Task item: I need the records below retyped exactly.

Given data:
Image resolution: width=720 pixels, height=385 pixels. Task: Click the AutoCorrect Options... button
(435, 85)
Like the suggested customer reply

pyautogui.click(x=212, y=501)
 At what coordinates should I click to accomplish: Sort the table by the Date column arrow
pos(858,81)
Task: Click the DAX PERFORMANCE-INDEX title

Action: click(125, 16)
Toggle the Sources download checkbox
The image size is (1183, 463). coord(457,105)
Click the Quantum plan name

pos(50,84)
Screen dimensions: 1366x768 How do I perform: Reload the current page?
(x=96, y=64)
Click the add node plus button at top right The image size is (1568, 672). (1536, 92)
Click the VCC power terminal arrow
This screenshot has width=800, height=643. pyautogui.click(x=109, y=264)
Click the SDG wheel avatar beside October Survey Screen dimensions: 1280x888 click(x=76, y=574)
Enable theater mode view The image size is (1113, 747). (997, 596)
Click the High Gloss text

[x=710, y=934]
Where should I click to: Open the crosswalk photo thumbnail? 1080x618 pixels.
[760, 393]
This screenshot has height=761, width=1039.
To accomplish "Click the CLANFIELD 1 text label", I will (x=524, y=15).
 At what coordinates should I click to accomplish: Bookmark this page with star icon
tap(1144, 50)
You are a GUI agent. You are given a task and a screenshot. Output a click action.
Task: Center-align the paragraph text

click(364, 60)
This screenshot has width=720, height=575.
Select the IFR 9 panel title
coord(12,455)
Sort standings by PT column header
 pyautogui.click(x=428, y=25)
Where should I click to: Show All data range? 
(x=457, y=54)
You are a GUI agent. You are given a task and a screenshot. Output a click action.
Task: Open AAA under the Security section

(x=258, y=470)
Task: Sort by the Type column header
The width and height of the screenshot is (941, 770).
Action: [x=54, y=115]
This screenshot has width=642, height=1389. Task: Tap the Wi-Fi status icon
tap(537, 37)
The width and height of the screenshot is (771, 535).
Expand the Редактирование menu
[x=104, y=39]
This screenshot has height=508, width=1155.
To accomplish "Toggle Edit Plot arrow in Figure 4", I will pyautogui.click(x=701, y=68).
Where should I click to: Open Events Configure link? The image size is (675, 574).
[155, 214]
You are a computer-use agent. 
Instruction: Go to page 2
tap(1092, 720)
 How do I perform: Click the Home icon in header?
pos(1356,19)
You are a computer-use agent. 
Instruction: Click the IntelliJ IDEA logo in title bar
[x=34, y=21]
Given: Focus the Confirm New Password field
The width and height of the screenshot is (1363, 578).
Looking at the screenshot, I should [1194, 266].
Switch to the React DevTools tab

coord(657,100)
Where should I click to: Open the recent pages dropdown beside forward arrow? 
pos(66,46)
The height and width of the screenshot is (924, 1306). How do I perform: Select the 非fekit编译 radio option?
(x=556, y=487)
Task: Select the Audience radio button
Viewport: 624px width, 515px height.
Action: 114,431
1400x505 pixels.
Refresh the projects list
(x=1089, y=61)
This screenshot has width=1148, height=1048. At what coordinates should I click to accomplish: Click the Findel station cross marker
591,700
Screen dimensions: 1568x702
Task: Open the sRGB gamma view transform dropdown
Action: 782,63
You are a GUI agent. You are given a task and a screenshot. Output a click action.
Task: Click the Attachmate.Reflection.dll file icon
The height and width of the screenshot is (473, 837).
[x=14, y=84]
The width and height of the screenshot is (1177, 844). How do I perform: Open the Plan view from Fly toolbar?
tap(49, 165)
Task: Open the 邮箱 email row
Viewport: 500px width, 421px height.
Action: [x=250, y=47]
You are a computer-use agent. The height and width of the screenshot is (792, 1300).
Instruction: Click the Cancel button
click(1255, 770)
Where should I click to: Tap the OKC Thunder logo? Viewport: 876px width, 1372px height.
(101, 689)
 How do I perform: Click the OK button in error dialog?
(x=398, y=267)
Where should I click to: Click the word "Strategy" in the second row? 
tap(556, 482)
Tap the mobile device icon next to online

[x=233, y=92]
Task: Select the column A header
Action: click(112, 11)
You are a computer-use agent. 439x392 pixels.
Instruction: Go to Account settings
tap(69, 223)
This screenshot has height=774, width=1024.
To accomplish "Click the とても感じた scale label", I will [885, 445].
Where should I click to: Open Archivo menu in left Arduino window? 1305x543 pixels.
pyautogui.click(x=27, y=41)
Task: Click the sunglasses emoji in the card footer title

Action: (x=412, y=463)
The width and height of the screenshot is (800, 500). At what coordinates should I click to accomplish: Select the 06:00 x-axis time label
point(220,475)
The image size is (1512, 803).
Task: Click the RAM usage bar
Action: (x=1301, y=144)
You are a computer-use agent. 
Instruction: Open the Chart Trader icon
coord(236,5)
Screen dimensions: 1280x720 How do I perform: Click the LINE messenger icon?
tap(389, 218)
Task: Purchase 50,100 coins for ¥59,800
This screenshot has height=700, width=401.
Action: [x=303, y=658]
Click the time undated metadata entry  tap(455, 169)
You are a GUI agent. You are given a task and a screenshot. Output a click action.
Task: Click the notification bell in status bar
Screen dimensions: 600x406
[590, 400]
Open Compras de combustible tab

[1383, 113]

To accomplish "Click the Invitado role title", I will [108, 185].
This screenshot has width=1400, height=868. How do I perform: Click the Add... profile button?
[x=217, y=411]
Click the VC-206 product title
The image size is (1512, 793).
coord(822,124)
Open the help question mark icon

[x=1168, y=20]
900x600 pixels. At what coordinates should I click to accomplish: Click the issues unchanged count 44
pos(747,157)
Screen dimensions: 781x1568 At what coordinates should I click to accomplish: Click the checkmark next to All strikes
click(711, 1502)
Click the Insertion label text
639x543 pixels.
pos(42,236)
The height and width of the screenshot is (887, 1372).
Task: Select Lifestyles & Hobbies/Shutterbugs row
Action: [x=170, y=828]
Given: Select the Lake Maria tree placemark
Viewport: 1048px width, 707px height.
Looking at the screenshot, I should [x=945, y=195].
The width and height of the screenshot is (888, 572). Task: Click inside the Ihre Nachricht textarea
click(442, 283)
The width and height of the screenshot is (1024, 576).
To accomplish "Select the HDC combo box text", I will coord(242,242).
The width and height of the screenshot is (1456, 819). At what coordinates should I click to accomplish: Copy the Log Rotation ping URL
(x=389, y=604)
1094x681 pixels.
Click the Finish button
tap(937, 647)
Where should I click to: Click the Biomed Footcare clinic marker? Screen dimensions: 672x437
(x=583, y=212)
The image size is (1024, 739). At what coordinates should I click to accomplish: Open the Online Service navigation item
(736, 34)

Solution for this task:
Image resolution: width=720 pixels, height=385 pixels. Task: Click the AutoCorrect Options... button
(435, 85)
Like the suggested customer reply

pyautogui.click(x=212, y=501)
 At what coordinates should I click to accomplish: Sort the table by the Date column arrow
pos(858,81)
Task: Click the DAX PERFORMANCE-INDEX title

Action: click(125, 16)
Toggle the Sources download checkbox
The image size is (1183, 463). coord(457,105)
Click the Quantum plan name

pos(50,84)
Screen dimensions: 1366x768 How do I perform: Reload the current page?
(x=96, y=64)
Click the add node plus button at top right The image size is (1568, 672). (1536, 92)
Click the VCC power terminal arrow
This screenshot has width=800, height=643. pyautogui.click(x=109, y=264)
Click the SDG wheel avatar beside October Survey Screen dimensions: 1280x888 click(x=76, y=574)
Enable theater mode view The image size is (1113, 747). (997, 596)
Click the High Gloss text

[x=710, y=934]
Where should I click to: Open the crosswalk photo thumbnail? 1080x618 pixels.
[760, 393]
This screenshot has height=761, width=1039.
To accomplish "Click the CLANFIELD 1 text label", I will (x=524, y=15).
 At what coordinates should I click to accomplish: Bookmark this page with star icon
tap(1144, 50)
You are a GUI agent. You are given a task and a screenshot. Output a click action.
Task: Center-align the paragraph text

click(364, 60)
This screenshot has width=720, height=575.
Select the IFR 9 panel title
coord(12,455)
Sort standings by PT column header
 pyautogui.click(x=428, y=25)
Where should I click to: Show All data range? 
(x=457, y=54)
You are a GUI agent. You are given a task and a screenshot. Output a click action.
Task: Open AAA under the Security section

(x=258, y=470)
Task: Sort by the Type column header
The width and height of the screenshot is (941, 770).
Action: [x=54, y=115]
This screenshot has width=642, height=1389. Task: Tap the Wi-Fi status icon
tap(537, 37)
The width and height of the screenshot is (771, 535).
Expand the Редактирование menu
[x=104, y=39]
This screenshot has height=508, width=1155.
To accomplish "Toggle Edit Plot arrow in Figure 4", I will pyautogui.click(x=701, y=68).
Where should I click to: Open Events Configure link? The image size is (675, 574).
[155, 214]
You are a computer-use agent. 
Instruction: Go to page 2
tap(1092, 720)
 How do I perform: Click the Home icon in header?
pos(1356,19)
You are a computer-use agent. 
Instruction: Click the IntelliJ IDEA logo in title bar
[x=34, y=21]
Given: Focus the Confirm New Password field
The width and height of the screenshot is (1363, 578).
Looking at the screenshot, I should [1194, 266].
Switch to the React DevTools tab

coord(657,100)
Where should I click to: Open the recent pages dropdown beside forward arrow? 
pos(66,46)
The height and width of the screenshot is (924, 1306). How do I perform: Select the 非fekit编译 radio option?
(x=556, y=487)
Task: Select the Audience radio button
Viewport: 624px width, 515px height.
Action: 114,431
1400x505 pixels.
Refresh the projects list
(x=1089, y=61)
This screenshot has width=1148, height=1048. At what coordinates should I click to accomplish: Click the Findel station cross marker
591,700
Screen dimensions: 1568x702
Task: Open the sRGB gamma view transform dropdown
Action: 782,63
You are a GUI agent. You are given a task and a screenshot. Output a click action.
Task: Click the Attachmate.Reflection.dll file icon
The height and width of the screenshot is (473, 837).
[x=14, y=84]
The width and height of the screenshot is (1177, 844). How do I perform: Open the Plan view from Fly toolbar?
tap(49, 165)
Task: Open the 邮箱 email row
Viewport: 500px width, 421px height.
Action: [x=250, y=47]
You are a computer-use agent. The height and width of the screenshot is (792, 1300).
Instruction: Click the Cancel button
click(1255, 770)
Where should I click to: Tap the OKC Thunder logo? Viewport: 876px width, 1372px height.
(101, 689)
 How do I perform: Click the OK button in error dialog?
(x=398, y=267)
Where should I click to: Click the word "Strategy" in the second row? 
tap(556, 482)
Tap the mobile device icon next to online

[x=233, y=92]
Task: Select the column A header
Action: click(112, 11)
You are a computer-use agent. 439x392 pixels.
Instruction: Go to Account settings
tap(69, 223)
This screenshot has height=774, width=1024.
To accomplish "Click the とても感じた scale label", I will [885, 445].
Where should I click to: Open Archivo menu in left Arduino window? 1305x543 pixels.
pyautogui.click(x=27, y=41)
Task: Click the sunglasses emoji in the card footer title

Action: (x=412, y=463)
The width and height of the screenshot is (800, 500). At what coordinates should I click to accomplish: Select the 06:00 x-axis time label
point(220,475)
The image size is (1512, 803).
Task: Click the RAM usage bar
Action: (x=1301, y=144)
You are a computer-use agent. 
Instruction: Open the Chart Trader icon
coord(236,5)
Screen dimensions: 1280x720 How do I perform: Click the LINE messenger icon?
tap(389, 218)
Task: Purchase 50,100 coins for ¥59,800
This screenshot has height=700, width=401.
Action: [x=303, y=658]
Click the time undated metadata entry  tap(455, 169)
You are a GUI agent. You are given a task and a screenshot. Output a click action.
Task: Click the notification bell in status bar
Screen dimensions: 600x406
[590, 400]
Open Compras de combustible tab

[1383, 113]

To accomplish "Click the Invitado role title", I will [108, 185].
This screenshot has width=1400, height=868. How do I perform: Click the Add... profile button?
[x=217, y=411]
Click the VC-206 product title
The image size is (1512, 793).
coord(822,124)
Open the help question mark icon

[x=1168, y=20]
900x600 pixels. At what coordinates should I click to accomplish: Click the issues unchanged count 44
pos(747,157)
Screen dimensions: 781x1568 At what coordinates should I click to accomplish: Click the checkmark next to All strikes
click(711, 1502)
Click the Insertion label text
639x543 pixels.
pos(42,236)
The height and width of the screenshot is (887, 1372).
Task: Select Lifestyles & Hobbies/Shutterbugs row
Action: [x=170, y=828]
Given: Select the Lake Maria tree placemark
Viewport: 1048px width, 707px height.
Looking at the screenshot, I should [x=945, y=195].
The width and height of the screenshot is (888, 572). Task: Click inside the Ihre Nachricht textarea
click(442, 283)
The width and height of the screenshot is (1024, 576).
To accomplish "Select the HDC combo box text", I will coord(242,242).
The width and height of the screenshot is (1456, 819). At what coordinates should I click to accomplish: Copy the Log Rotation ping URL
(x=389, y=604)
1094x681 pixels.
Click the Finish button
tap(937, 647)
Where should I click to: Click the Biomed Footcare clinic marker? Screen dimensions: 672x437
(x=583, y=212)
The image size is (1024, 739). At what coordinates should I click to accomplish: Open the Online Service navigation item
(736, 34)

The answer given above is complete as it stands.